From an iPhone user perspective, sending and recieving messages from Android users is just not a good experience. Apple ought to do whatever they can to make that a better experience: Make iMessage available on all OSes or support and implement technologies such as RCS.

Apple could easily afford this with their incredible piles of cash and $3 trillion market cap.
 
My only question is: who is behind RCS ? Is it an open standard ? Is it managed by Google ?
Because if there is Google behind, then no thanks. This would be just another way to harvest our data.
If it is an open standard then Apple should consider it.
RCS is a protocol. The GSMA then published a universal profile for it few years ago. Anybody who wants to use the protocol shall comply with the universal profile. The problem with early implementations of RCS is that the carriers are using it only for themselves (intra-carrier). Various carriers came up with various brandings for it, adding to consumer confusion.
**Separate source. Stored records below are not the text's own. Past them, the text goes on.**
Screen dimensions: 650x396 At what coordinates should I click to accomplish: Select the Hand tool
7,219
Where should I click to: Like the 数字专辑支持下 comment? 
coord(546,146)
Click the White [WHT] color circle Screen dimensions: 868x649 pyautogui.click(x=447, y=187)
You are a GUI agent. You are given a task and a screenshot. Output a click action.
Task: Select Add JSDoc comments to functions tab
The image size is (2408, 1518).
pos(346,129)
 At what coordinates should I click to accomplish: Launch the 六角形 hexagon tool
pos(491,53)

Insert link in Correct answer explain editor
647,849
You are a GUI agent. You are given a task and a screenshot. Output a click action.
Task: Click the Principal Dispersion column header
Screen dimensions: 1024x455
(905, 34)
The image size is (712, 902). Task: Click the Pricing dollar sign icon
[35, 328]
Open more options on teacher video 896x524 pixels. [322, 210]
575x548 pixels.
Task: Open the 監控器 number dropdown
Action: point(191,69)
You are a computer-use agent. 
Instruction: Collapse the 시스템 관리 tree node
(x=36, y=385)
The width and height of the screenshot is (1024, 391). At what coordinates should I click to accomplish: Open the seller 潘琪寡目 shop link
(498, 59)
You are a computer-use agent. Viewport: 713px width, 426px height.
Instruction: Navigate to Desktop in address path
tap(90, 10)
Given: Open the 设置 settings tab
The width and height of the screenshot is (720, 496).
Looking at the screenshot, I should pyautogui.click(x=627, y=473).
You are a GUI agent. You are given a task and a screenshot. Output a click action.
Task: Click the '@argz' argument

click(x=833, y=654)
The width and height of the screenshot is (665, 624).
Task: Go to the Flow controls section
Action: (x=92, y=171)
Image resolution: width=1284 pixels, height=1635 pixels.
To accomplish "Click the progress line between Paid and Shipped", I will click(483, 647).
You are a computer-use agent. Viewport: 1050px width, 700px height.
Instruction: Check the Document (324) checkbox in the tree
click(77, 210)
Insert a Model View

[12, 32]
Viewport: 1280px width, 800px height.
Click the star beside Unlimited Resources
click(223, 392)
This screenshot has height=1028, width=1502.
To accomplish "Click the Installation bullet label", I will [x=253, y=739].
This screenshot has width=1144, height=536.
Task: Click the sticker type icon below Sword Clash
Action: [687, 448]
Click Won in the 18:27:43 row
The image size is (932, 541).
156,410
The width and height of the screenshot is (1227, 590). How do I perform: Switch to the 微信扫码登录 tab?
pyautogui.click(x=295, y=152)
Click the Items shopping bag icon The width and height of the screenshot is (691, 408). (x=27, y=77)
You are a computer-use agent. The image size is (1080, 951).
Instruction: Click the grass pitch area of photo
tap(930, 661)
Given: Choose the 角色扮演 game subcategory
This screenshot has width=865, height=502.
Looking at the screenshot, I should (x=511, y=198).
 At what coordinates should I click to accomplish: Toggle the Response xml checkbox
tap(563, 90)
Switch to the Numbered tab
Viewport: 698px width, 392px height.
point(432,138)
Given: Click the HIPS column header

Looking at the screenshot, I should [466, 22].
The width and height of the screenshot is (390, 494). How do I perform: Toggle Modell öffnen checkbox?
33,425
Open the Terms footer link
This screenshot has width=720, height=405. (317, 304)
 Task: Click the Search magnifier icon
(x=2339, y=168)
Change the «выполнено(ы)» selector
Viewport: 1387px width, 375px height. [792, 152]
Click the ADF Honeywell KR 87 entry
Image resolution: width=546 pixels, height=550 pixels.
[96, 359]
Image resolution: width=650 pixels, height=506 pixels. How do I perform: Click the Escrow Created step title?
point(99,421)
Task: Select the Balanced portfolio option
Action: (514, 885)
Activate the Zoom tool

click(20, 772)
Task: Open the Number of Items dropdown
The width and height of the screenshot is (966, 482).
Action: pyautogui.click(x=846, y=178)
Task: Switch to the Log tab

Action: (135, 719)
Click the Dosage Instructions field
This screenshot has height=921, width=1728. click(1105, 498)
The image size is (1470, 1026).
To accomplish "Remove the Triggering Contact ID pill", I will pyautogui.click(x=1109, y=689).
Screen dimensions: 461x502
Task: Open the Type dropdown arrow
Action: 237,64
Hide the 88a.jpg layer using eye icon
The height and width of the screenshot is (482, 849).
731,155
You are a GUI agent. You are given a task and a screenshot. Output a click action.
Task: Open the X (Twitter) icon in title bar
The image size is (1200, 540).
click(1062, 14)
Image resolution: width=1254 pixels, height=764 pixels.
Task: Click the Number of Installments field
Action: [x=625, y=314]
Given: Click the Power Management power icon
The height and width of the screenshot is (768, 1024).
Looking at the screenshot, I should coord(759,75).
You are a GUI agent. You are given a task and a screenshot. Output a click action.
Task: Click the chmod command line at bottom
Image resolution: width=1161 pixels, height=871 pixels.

Inter-operability was rare, and add on the fact that hardly any devices had built-in support for it.

Enter Google, who had been failing at instant messaging. So they clamp on to RCS and pretended to be the good guy supporting the "standard." Little did they know that the carriers are not that easy to convince for a universal interoperability. Worse, many smaller carriers don't have the infrastructure to support RCS. Google decided to do it themselves via Jibe, and its own messages app. Basically if the carrier doesn't support RCS natively, you can still enable the "chat" features in Google Messages, and the app will activate it through Google's Jibe platform, bypassing the carrier. Some carriers are on board since it saved them the cost from having to have their own servers.
 
Word.

From an iPhone user perspective, sending and recieving messages from Android users is just not a good experience. Apple ought to do whatever they can to make that a better experience: Make iMessage available on all OSes or support and implement technologies such as RCS.

Apple could easily afford this with their incredible piles of cash and $3 trillion market cap.
Agreed on making iMessage available on other platforms. Apple missed the boat on this one.

The golden opportunity was during the new Whatsapp ToS fiasco. During that time, many people were truly concerned with Whatsapp/Facebook, and were willing to switch away. Signal got some traction here. Some people were even willing to pay. Imagine if Apple introduced iMessage for Android during this time. Apple could even charge some money for the fancy effect features just to keep it premium, and I'm sure many people would be willing to pay for it. Add on the fact that one can replace the default SMS app on Android. It was a missed opportunity for Apple.
 
I don't know anybody who voluntarily uses iMessage or SMS. Those are antiquated systems.

It's all WhatsApp or WeChat.

WhatsApp belongs to Facebook and WeChat probably is readable by the Chinese government. This means neither of them are really that secure.

Friends tell me that Signal is the upcoming one to use.